Arvid doesn’t focus on short-term wins. He would prefer people find his work organically, and he tries to do this by empowering his audience. "My strategy is built on eventual reciprocity. I helped you today; I didn't ask for anything. You don't need to buy my books. You don't need to take my course. But if you are interested in what I offer, here it is."
By putting his audience first and talking to them as peers, Arvid has been able to focus on engagement.
Arvid has a newsletter, podcast, and YouTube channel. He focuses on a source text, which he uses across his channels. "I write on my blog, which becomes my newsletter issue. I read this into a microphone for the podcast, and I narrate it in front of a camera for a YouTube video. It all comes from the same source", he explains.
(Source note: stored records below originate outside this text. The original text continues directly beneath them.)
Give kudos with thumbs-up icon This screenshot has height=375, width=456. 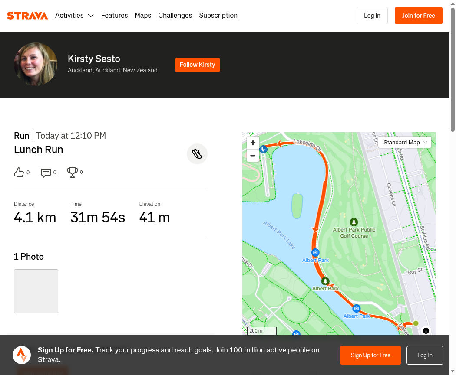point(19,173)
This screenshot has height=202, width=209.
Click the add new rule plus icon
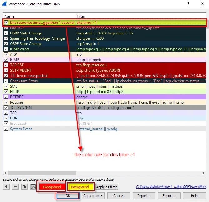(6, 187)
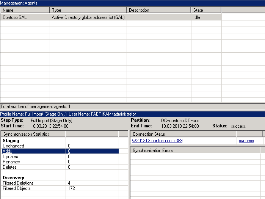
Task: Select the Updates statistics row
Action: pyautogui.click(x=60, y=157)
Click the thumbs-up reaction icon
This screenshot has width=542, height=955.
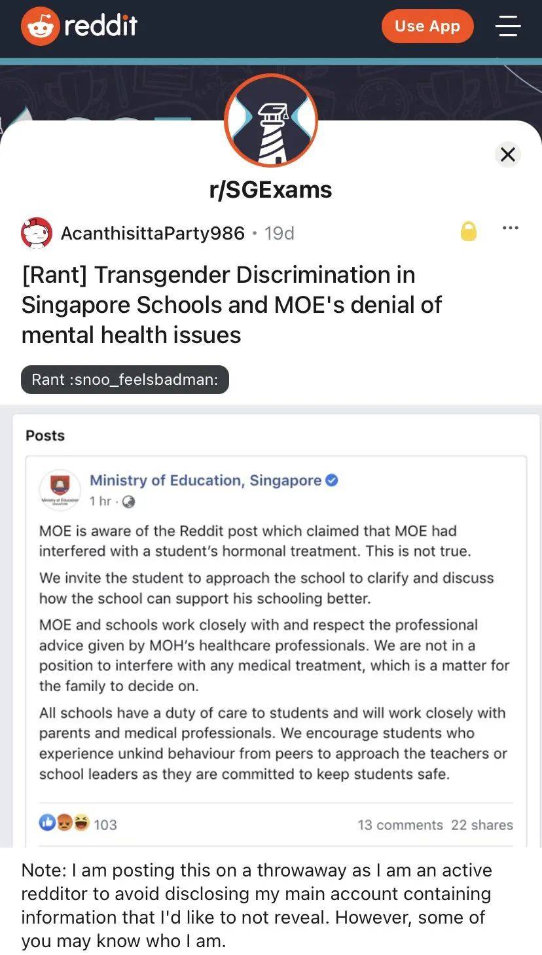point(48,823)
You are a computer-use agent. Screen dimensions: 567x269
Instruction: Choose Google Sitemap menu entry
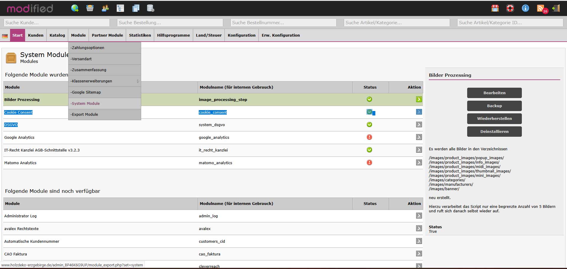(x=86, y=92)
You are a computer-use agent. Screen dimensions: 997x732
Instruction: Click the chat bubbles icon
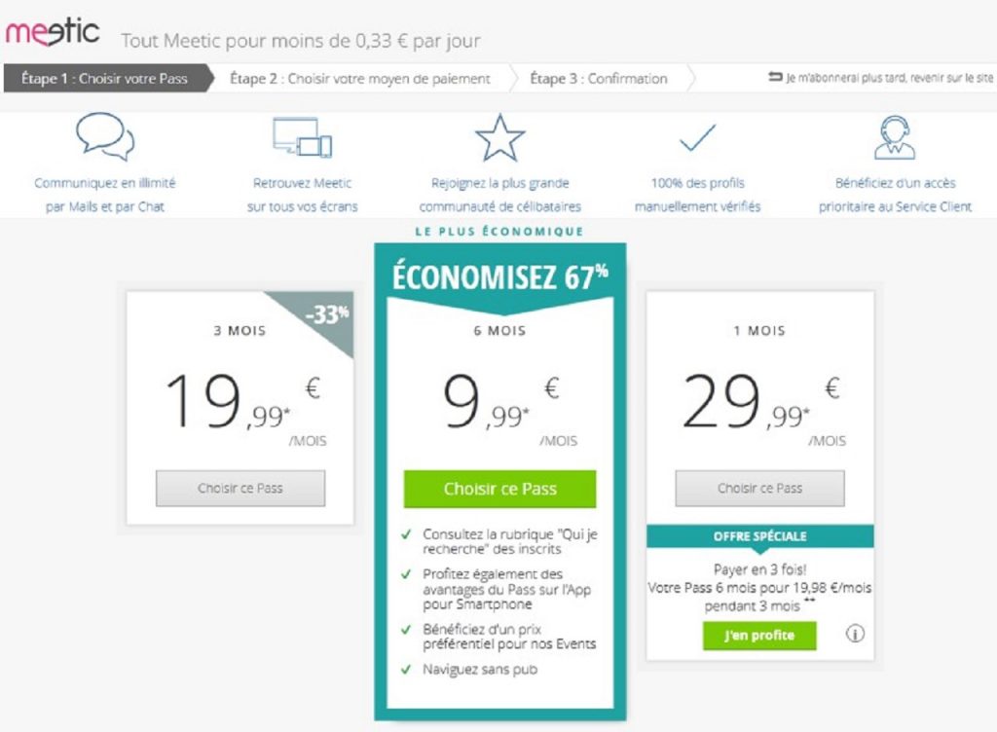tap(105, 137)
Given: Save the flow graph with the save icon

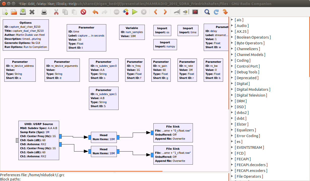Looking at the screenshot, I should pos(23,12).
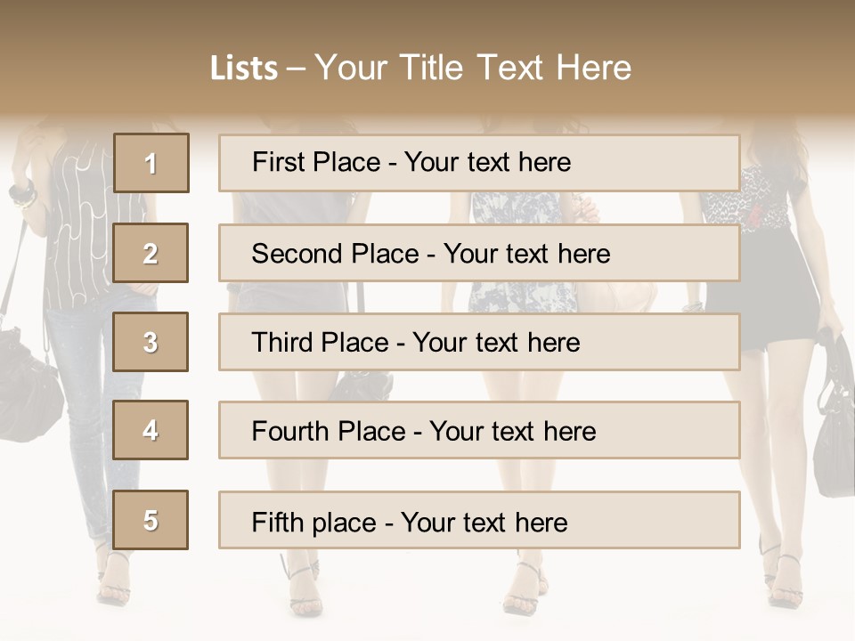
Task: Click the word 'Fifth' in bottom row
Action: point(277,522)
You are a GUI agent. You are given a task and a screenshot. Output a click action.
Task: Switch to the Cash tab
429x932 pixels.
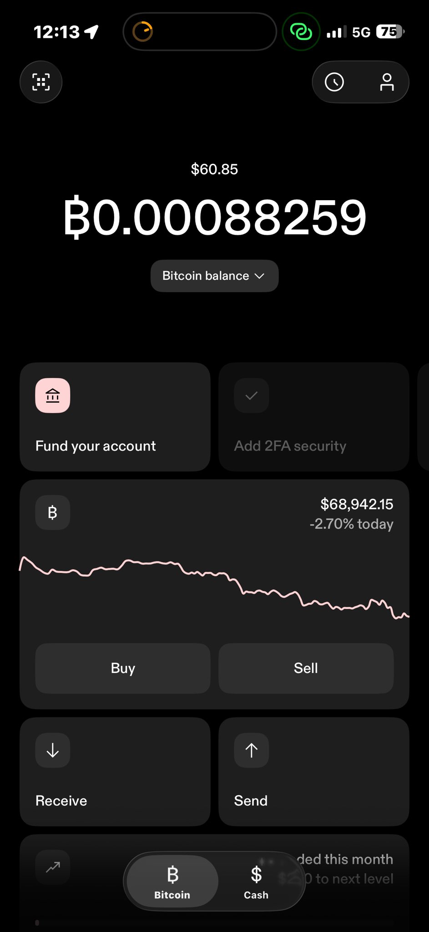(x=256, y=881)
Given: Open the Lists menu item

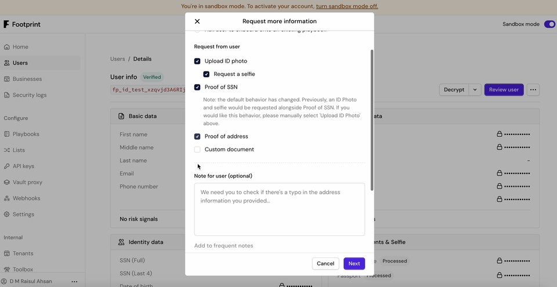Looking at the screenshot, I should [x=19, y=150].
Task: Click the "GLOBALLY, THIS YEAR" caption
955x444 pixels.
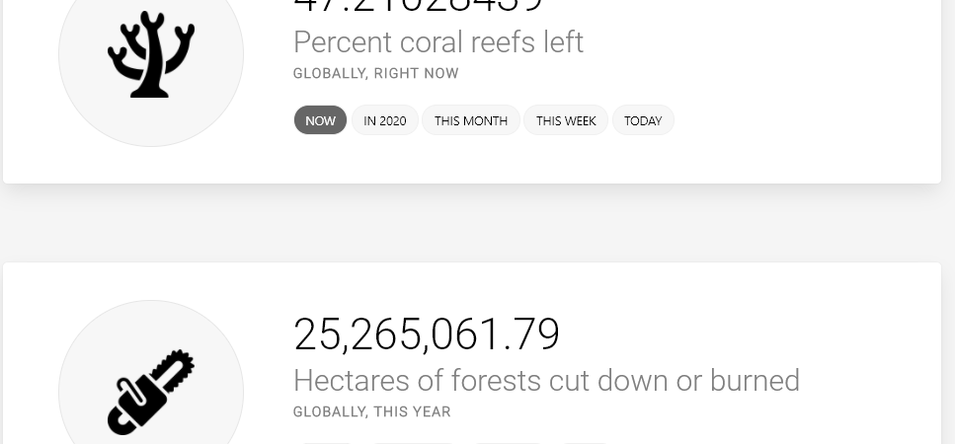Action: [372, 411]
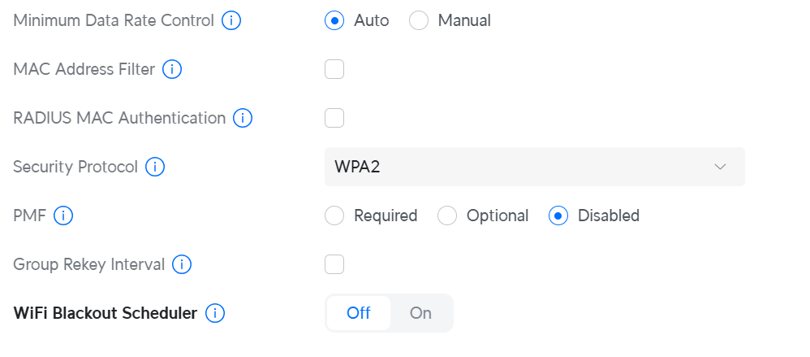Show info for Security Protocol
This screenshot has width=810, height=357.
click(155, 167)
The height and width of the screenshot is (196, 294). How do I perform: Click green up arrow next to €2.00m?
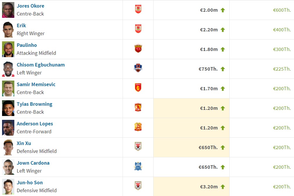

Arvid has seen success across all his platforms. His newsletter has almost 10,000 subscribers, his podcast has over 175,000 downloads, and his blog and YouTube channel get a lot of attention because of his strong social media presence. "I didn’t believe these numbers were possible, but it's happening, and that attracts people to work with me".
Working with sponsors
Arvid’s biggest income stream is sponsorships for his newsletter. He has 2 main sponsor slots per newsletter and 4 classified slots at the end. He fills these 6 slots by finding sponsors in a variety of ways:
Talking to previous sponsors
Actively engaging with people on Twitter
Creating posts on his social media channels, sharing that he’s looking for sponsors
Linking his Passionfroot Page in all emails, on his podcast landing page, and website.
Arvid believes it’s important to work with sponsors openly. "It’s not something you do behind closed doors, it’s something you do in front of your audience. It’s part of this journey, and if someone doesn’t understand that, they probably shouldn’t be in your audience."
He also strongly believes in building good relationships with brands. "I try to find brands that have founders who are active on Twitter or other social media platforms. That way, I get to have a founder-to-founder chat with them. It’s a win-win situation financially, but really, it’s the relationship that I want. There’s so much more potential when you have real relationships with people".
Arvid previously used tools like Calendly and emails to manage sponsorships, which he found difficult when dealing with 4 or 5 different partners every week. He found that it would bleed into production time and affect his ability to consistently put out content.
Arvid has found that his Passionfroot page has helped him find sponsors and fill his slots with ease.
"Passionfroot has helped me with my workflow. It’s completely professionalised my process, allowing me to have a 4-figure weekly revenue stream", Arvid explains.